3.2 Results and analysis of the Plackett–Burman experiment

The Plackett–Burman experimental design and results are presented in Supplementary Table S1. Variance analysis and significance testing of these results are summarized in Table 2. The model’s F value = 9.03 > 1, p value = 0.0144 < 0.05, R² = 0.9155, and R²_adj = 0.8141, indicating that the model is statistically significant and well-fitted. Based on the p value, the influence of the six factors on A₄₁₀/A₄₉₀ is ranked as follows: F (Concentration of ASP) > A (Addition of Na₂SeO₃) > B (Vc: Na₂SeO₃) > D (Temperature) > C (Ultrasonic power) > E (Time). Among these, A, B and F significantly affected A₄₁₀/A₄₉₀ (p < 0.05).

Table 2

Table 2. Statistical analysis of the Plackett–Burman test.

A regression analysis was performed on the data in Supplementary Table S1, yielding the multiple linear regression equation for the six factors and the response value A₄₁₀/A₄₉₀: Y = 2.05–0.0124A + 0.0151B−0.0075C−0.0082D−0.0058E + 0.0282F. Among the significant factors, B and F have positive effects, indicating that as their values increase, the A₄₁₀/A₄₉₀ value tends to increase; A has a negative effect, meaning that as its value increases, the A₄₁₀/A₄₉₀ value tends to decrease.

3.3 Results and analysis of the steepest ascent experiment

Considering the synthesis efficiency of ASP-SeNPs and cost control during the preparation process, in the steepest ascent experiment, the four nonsignificant factors were set as fixed values, i.e., ultrasonic power at 40%, temperature at 60 °C, and time at 120 min. The three significant factors determine the direction of the slope based on the positive or negative coefficients in the equation mentioned in section 3.2. The step size is designed based on the results of the single-factor test.

Table 3 shows the design and results of the steepest slope test. As shown in the table, A₄₁₀/A₄₉₀ is the highest in the 5th test group. Therefore, the test conditions from the 5th test are selected as the 0 level in the Box–Behnken experiment.

Table 3

Table 3. Design and results of the steepest ascent experiment.

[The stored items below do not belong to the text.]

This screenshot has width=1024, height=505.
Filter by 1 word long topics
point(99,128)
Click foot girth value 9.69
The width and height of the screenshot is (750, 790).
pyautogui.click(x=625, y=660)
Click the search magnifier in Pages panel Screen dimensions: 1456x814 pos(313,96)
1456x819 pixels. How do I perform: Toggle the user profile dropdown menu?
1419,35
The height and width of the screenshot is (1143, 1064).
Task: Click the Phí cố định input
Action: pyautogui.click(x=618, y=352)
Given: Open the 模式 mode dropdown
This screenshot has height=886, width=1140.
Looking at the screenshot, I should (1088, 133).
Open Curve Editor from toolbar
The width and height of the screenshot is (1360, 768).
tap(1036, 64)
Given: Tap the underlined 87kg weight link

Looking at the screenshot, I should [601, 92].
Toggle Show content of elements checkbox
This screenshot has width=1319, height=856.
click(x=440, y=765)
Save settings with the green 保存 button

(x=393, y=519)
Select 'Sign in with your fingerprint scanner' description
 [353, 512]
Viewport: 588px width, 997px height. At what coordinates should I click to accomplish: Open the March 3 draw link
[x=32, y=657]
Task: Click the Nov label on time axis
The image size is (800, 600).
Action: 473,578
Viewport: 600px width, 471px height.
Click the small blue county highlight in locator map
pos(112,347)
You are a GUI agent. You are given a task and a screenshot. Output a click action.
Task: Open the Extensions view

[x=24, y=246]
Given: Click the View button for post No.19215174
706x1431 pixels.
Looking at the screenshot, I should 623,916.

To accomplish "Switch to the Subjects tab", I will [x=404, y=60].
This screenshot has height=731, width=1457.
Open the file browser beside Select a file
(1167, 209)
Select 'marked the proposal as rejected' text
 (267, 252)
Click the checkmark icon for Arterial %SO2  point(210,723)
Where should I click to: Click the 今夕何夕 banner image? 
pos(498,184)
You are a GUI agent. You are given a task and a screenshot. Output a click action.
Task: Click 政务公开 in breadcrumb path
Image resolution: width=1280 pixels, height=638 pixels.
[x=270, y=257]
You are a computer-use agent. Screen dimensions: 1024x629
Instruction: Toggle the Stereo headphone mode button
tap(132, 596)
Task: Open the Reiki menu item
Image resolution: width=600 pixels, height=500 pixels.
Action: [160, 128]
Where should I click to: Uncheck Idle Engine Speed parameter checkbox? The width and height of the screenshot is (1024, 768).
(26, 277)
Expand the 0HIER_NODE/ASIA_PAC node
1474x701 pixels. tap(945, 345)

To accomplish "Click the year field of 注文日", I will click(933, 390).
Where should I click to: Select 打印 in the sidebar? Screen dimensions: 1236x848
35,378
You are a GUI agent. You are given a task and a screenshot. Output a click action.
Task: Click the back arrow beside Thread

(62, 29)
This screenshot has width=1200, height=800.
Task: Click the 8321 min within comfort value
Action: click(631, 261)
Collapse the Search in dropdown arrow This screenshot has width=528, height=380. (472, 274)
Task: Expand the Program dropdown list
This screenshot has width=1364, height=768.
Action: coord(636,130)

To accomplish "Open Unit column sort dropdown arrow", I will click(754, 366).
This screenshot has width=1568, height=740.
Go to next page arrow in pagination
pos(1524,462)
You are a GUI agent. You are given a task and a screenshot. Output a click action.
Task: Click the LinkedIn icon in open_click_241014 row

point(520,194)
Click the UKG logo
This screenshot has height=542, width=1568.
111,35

3.4 Results and analysis of the response surface experiment

Based on the results of the Plackett–Burman experiment and the steepest ascent experiment, under fixed conditions of ultrasonic power at 40%, temperature at 60 °C, and time at 120 min, the following response factors were selected: addition of Na₂SeO₃ (A), Vc: Na₂SeO₃ (B), concentration of ASP (C) as response factors, and A₄₁₀/A₄₉₀ as response values. A three-factor, three-level design with 17 experimental groups was established based on the Box–Behnken experimental design principle. The response surface optimization experimental design and response value results are shown in Supplementary Table S2, and the analysis of variance results is shown in Table 4.

Table 4

Table 4. Analysis of variance of the regression equation for the Box–Behnken test.

Design-Expert 13.0 software was used to perform regression analysis on the experimental data in Table 4, yielding the following fitted equation: Y = 2.20–0.0005A + 0.0032B + 0.0050C−0.0008AB + 0.0045 AC−0.0002 BC−0.0049A²–0.0089B²–0.0053C².

As shown by the results of the variance analysis of the response surface in Table 4, the Model F value is 5.43, and the p value is 0.0182 < 0.05, indicating that the model is significant. The residual term of the model is 0.5306 (p > 0.05), indicating that the residual term is not significant; this suggests that the model has good fitting ability and can predict the A₄₁₀/A₄₉₀ of ASP-SeNPs within the range of experimental variables. The coefficient of determination of the model R² = 0.8747, and the adjusted coefficient of determination R²_adj = 0.7135, indicating that the model can explain 71.35% of the variation in the A₄₁₀/A₄₉₀ of ASP-SeNPs. The coefficient of variation (CV) indicates the precision of the experiment; the lower the CV value is, the greater the reliability of the experiment. In this experiment, CV = 0.2042%, indicating that the experimental operation is reliable and that the results are trustworthy (26). This model can be used for analyzing and predicting the optimal process for preparing ASP-SeNPs.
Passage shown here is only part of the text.